Now let’s talk about the outcomes for the few, the people at the very top.
All of this makes it absolutely clear that the overwhelming concern in our political and policy response to the crisis was to protect the few, not the many. Now why is that?
For one, we have the revolving door I mentioned a moment ago: 30 percent of lawmakers and 40 percent of the senior congressional staff who worked on our response to the crisis have gone to work for the finance industry or for firms that represent them. Employees of those firms get bonuses for coming to work on Capitol Hill. It’s a bipartisan phenomenon driven by a very simple impulse: Greed. A senior staffer leaving the Hill to work in a finance firm can make ten times or more what they were making before.
Second, Wall Street works very hard to buy both parties off. The securities and investment sector is by far the leading donor to political candidates, and it spreads the wealth among both parties: $36 million to Democrats, $26 million to Republicans in the 2018 cycle alone.
The revolving door and this intense legalized bribery effort leads to a phenomenon called “cultural capture,” where an industry succeeds in getting the governing and regulatory bodies to identify with it instead of with the people its supposed to represent.

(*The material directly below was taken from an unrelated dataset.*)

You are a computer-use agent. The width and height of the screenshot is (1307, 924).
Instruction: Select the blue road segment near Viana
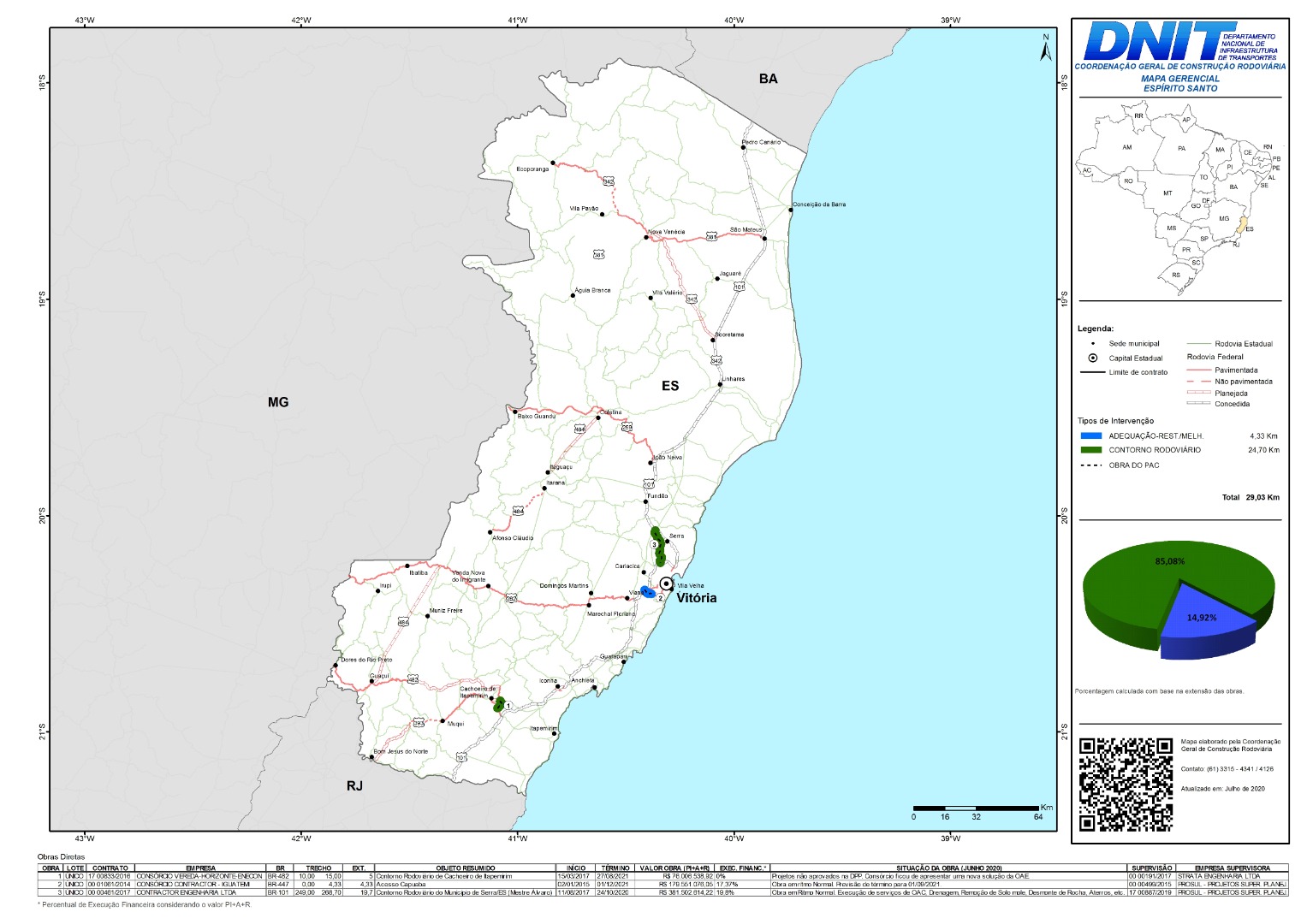coord(647,591)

That investment and the culture capture corruption is scrambling the interests to which the parties and our government are responsive. Thomas Piketty and others have been tracking a long-term phenomenon in which political parties on the left are evolving to represent elites with high incomes and high education levels, while the parties on the right represent high wealth elites. You can see this phenomenon and this evolution clearly in 2016, which the top 10 percent of income earners suddenly voted Democratic for the first time.
But here’s the thing: a slapfight between the high income/high education elites on one hand and high wealth elites on the other hand leaves out the working class. Elites are the few by definition. They aren’t numerous enough to comprise the votes needed to formally take power in the U.S., so they have to make some kind of play for lower income voters.
Enter Donald Trump.
Republicans under Trump have made a very clear decision on how to do that: whites-only democracy, nativism, and an appeal to the fear that there’s not enough to go around. That’s their play for mass appeal.
There is a fight going on in the Democratic Party as to whether and how we are going to make a play for mass appeal. Right now House Democrats are talking about bringing back PAYGO, or pay-as-you-go budgeting. That would be disastrous, because it would mean that any real effort to deal with climate change, income inequality, or single-payer health care would be held hostage to what is essentially an inequality. It sets the default in budgeting to include whatever budgets we inherit from Republican to score a rhetorical point that Republicans don’t care about. Now we could do that, and explain to people that saving them from drowning in this for-the-few economy is less important than balancing some spreadsheet, and we can watch the Republican strategy eat us alive. We could position ourselves as the guardians of an inherently conservative status quo, and lose decisively to Trump.
Or, we could reject the corruption of the culture capture, and reject the mentality that gave us this decade for the few.
The bottom line is, the left has to fight its way back into power with an agenda that tells people that they matter, that puts the full potential of the public purse behind them and that gives them back a share of the ownership of this country.
People are crying out for this agenda. Seventy percent support Medicare For All. Sixty percent support free college. Enough beating around the bush. Eventually, the right will evolve into policies like “free college for the white people.” We better beat them to it with free college for everyone.
Tolerating a decade for the few has led to runaway inequality, stagnant wages, and a climate on the edge of collapse. We need to do better than that. Democratic socialism is the way out. Let’s have a decade for the many, and not just the few.